> [Dataset records]:
+ + +

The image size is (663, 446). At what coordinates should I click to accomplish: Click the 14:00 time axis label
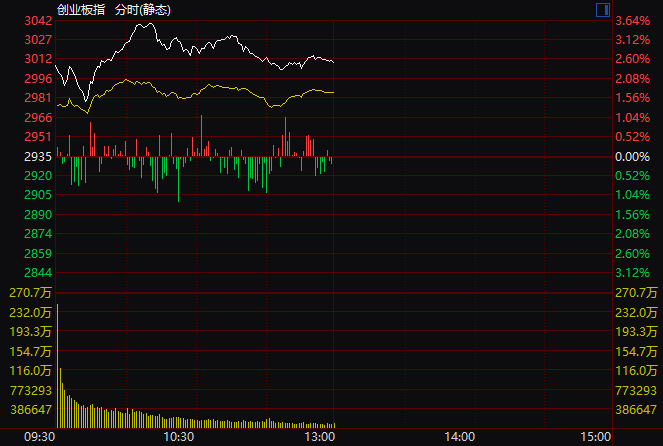(x=458, y=437)
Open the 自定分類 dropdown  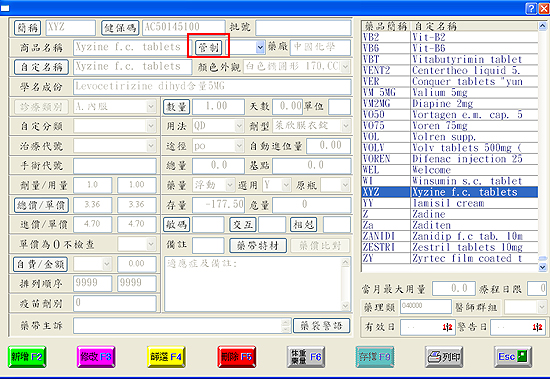click(151, 126)
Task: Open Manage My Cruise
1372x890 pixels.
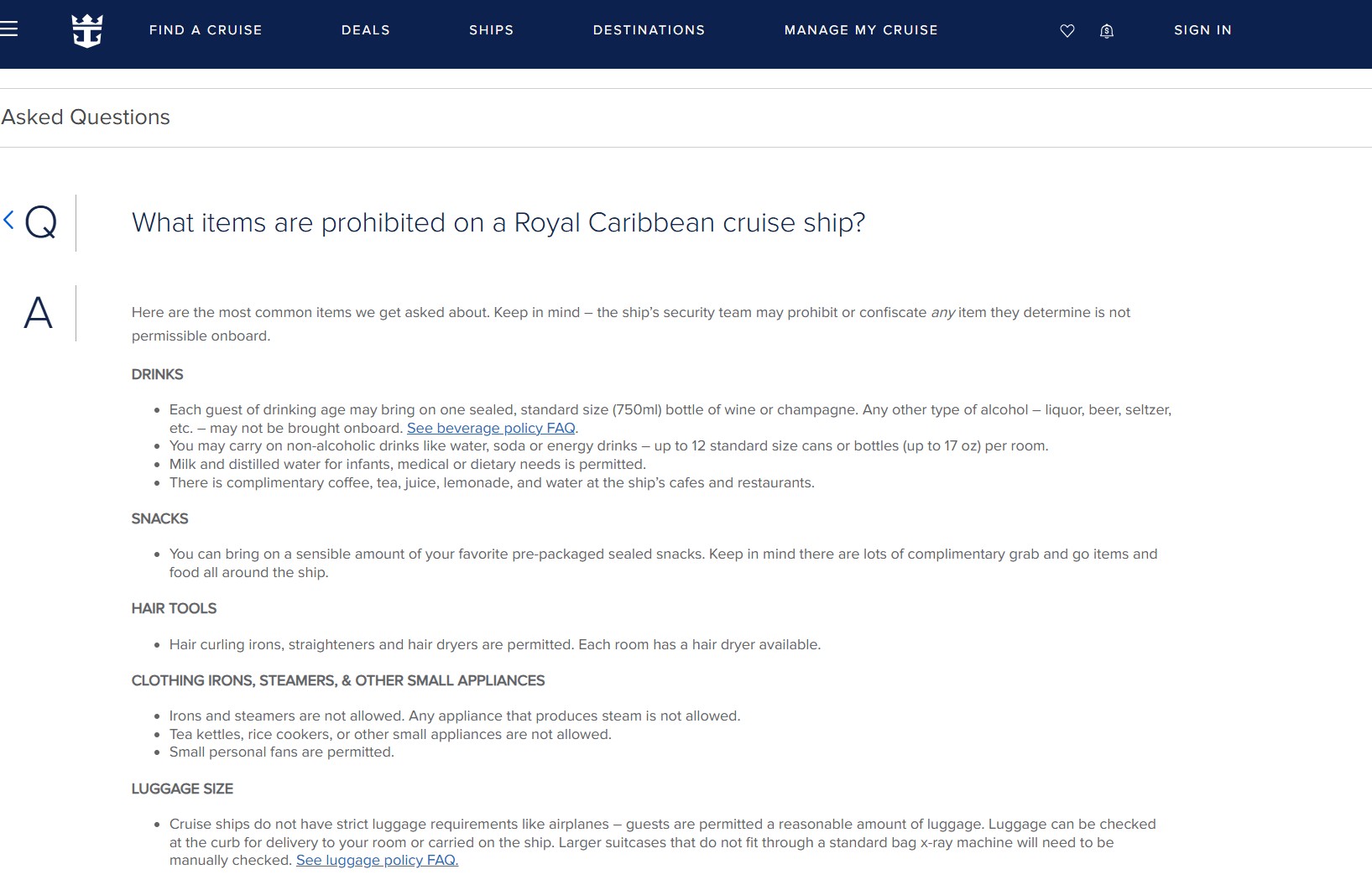Action: (x=861, y=30)
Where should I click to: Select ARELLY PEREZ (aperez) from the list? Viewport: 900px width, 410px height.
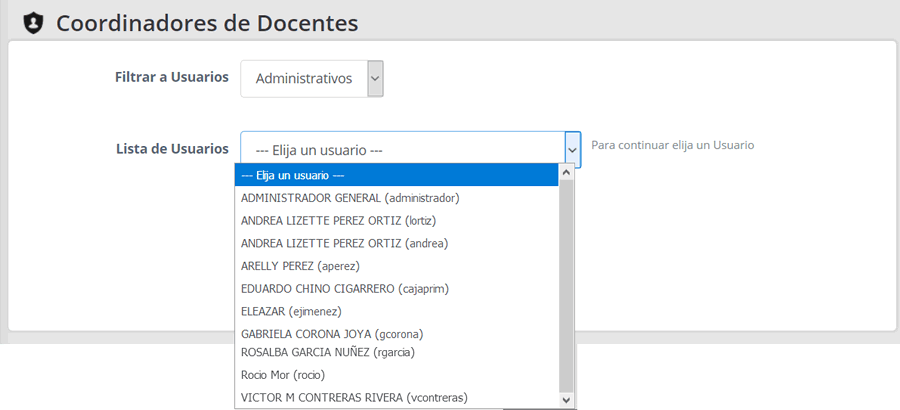[x=300, y=266]
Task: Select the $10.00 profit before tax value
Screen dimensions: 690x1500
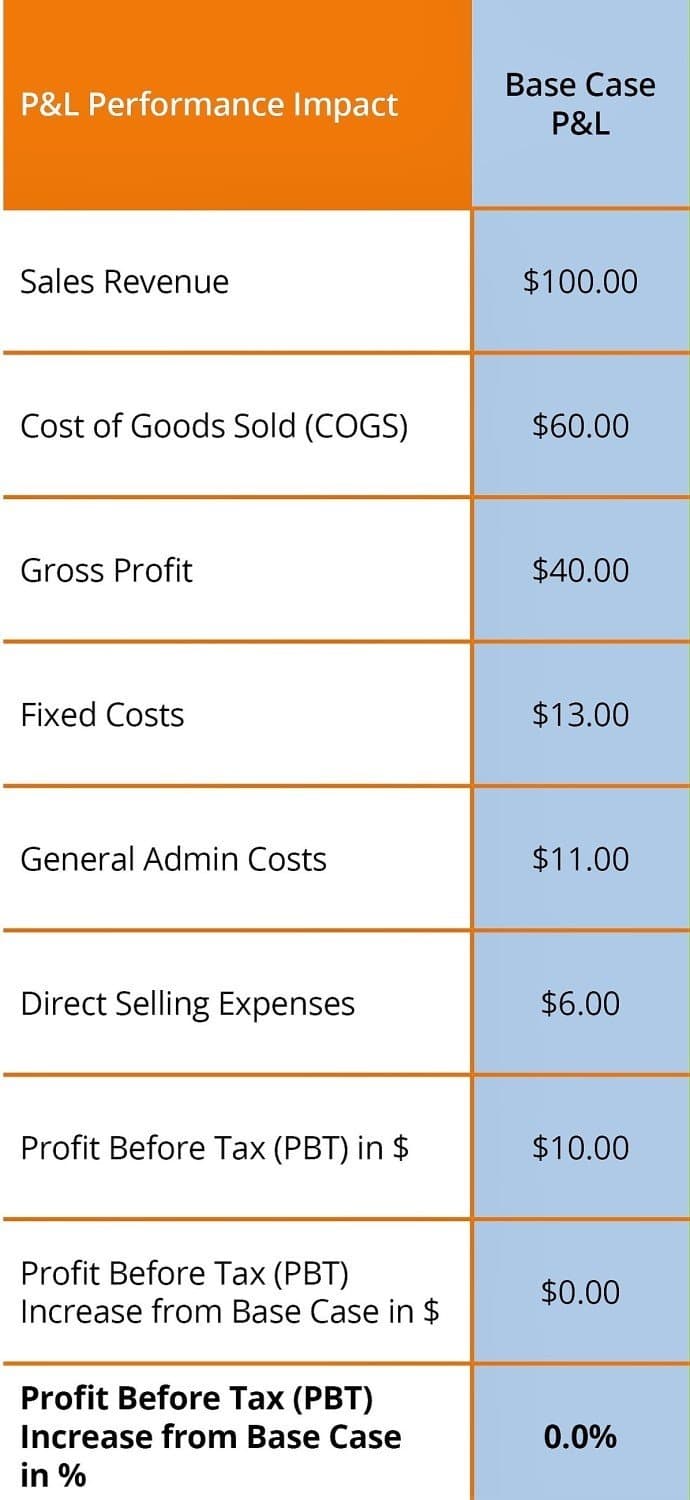Action: tap(580, 1147)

+ + +

> [Work instruction]:
Leave every picture out, and reproduce exactly the lines from the line bearing "Task: Select the" through the closing line of the material above.

> [Solved problem]:
Task: Select the $10.00 profit before tax value
Screen dimensions: 690x1500
Action: tap(580, 1147)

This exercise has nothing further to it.